Me sorprendió la cantidad de jóvenes y mujeres que veía pescando. Uno de ellos estaba intentando pescar peones para utilizarlos como cebo vivo para las lubinas —a su lado tenía una pequeña cesta-vivero— y, aunque suene mal decirlo, me consolaba bastante el hecho de que tuviera el mismo poco éxito que yo. Mal de muchos…

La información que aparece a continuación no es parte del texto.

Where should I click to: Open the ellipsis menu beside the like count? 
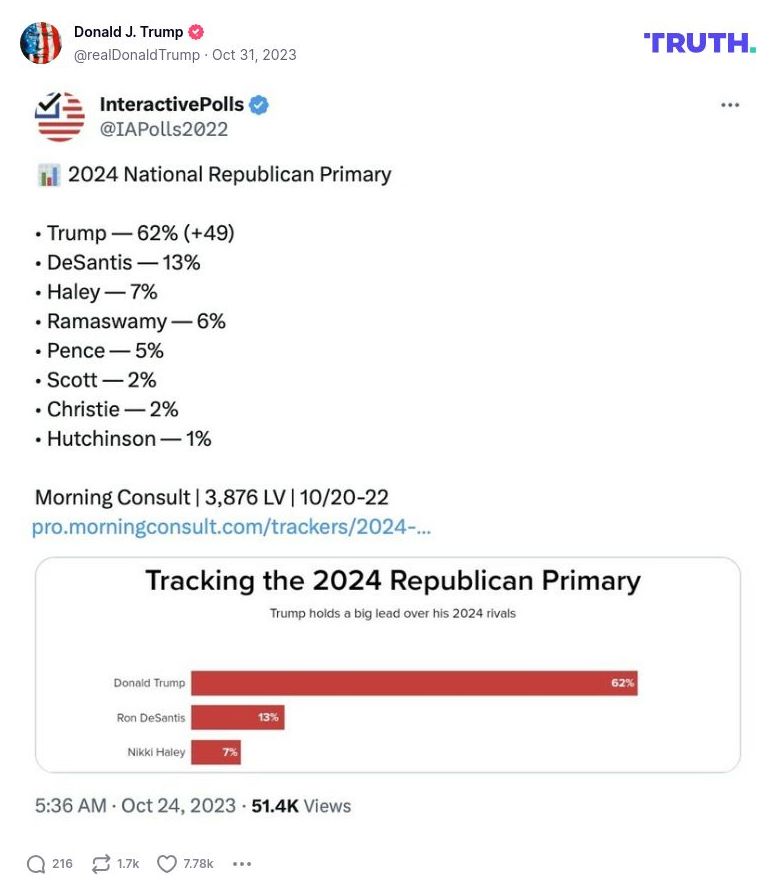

Casi todos los pescadores presentes tenían, en posición de reposo, cañas específicas para pescar calamar ya armadas con sus respectivas poteras o jibioneras. Eran cañas de grafito muy finas y ligeras, de unos 7,5 a 8 pies de longitud, provistas de una doble empuñadura: la inferior para cogerla con la mano izquierda al lanzar. También tenían una puntera muy fina y sensible para sentir la picada de calamares y chocos, pero muchísimo nervio para lanzar lejos la potera. Solían empezar a pescar con ellas a última hora de la tarde, y pude ver cómo manejaba la suya uno de los jóvenes. La clave parecía estar en darle tironcitos breves a la línea para transmitirle vida al señuelo, y, al parecer, el éxito dependía de la buena mano del pescador, de la calidad de la potera —las japonesas no llegan a los 2 euros mientras que las artesanales, hechas por gallegos o asturianos, oscilan entre los 20 y los 30 euros.

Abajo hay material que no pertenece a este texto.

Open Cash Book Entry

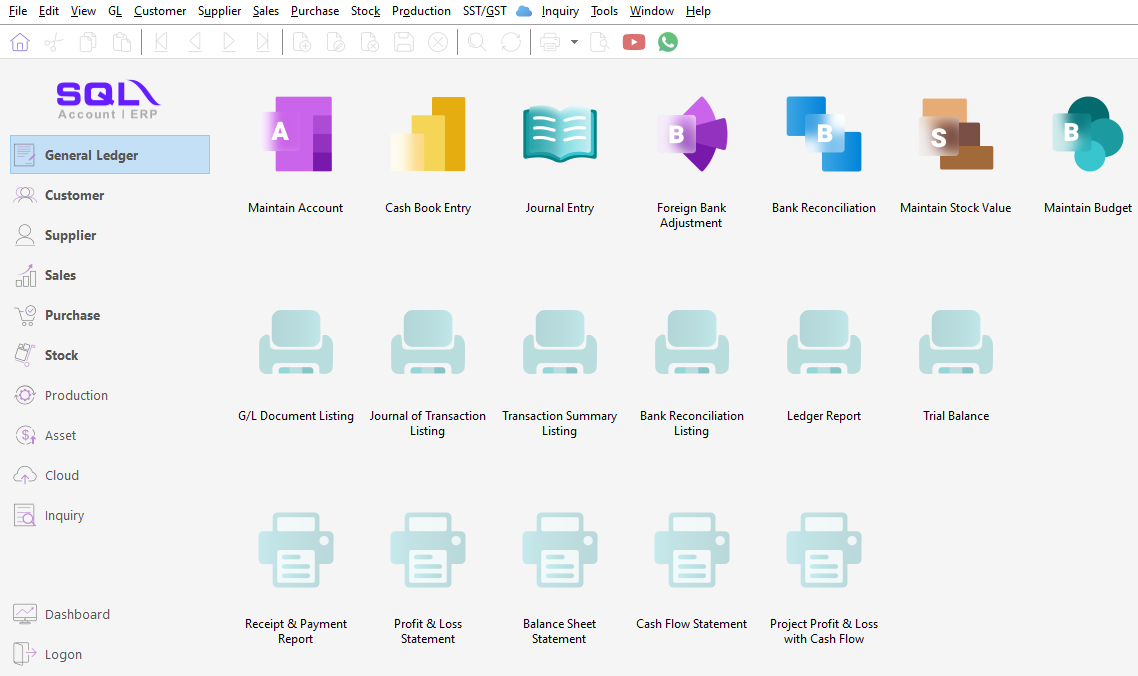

Un día le pregunté a Alberto, de Deportes Cibeira de Santiago, qué diferencia había —aparte del precio— entre las poteras japonesas y las de aquí, y me contestó a la gallega con otra pregunta:
— ¿Qué diferencia hay entre los tricópteros que montas tú y los comerciales?
Sabiendo que él apreciaba mucho los míos, pues cuando se los montaba le daban grandes resultados, le respondí lo más honradamente que pude:
— ¡Psssé…! Depende de la mano que los maneje.
— ¡Pues eso! —respondió.
Sospecho que no esperaba mi respuesta.
Aunque a la hora de la cena no hubo fritura de peones, volví contento a casa porque esa tarde había aprendido mucho. ¡Y lo que me quedaba por aprender!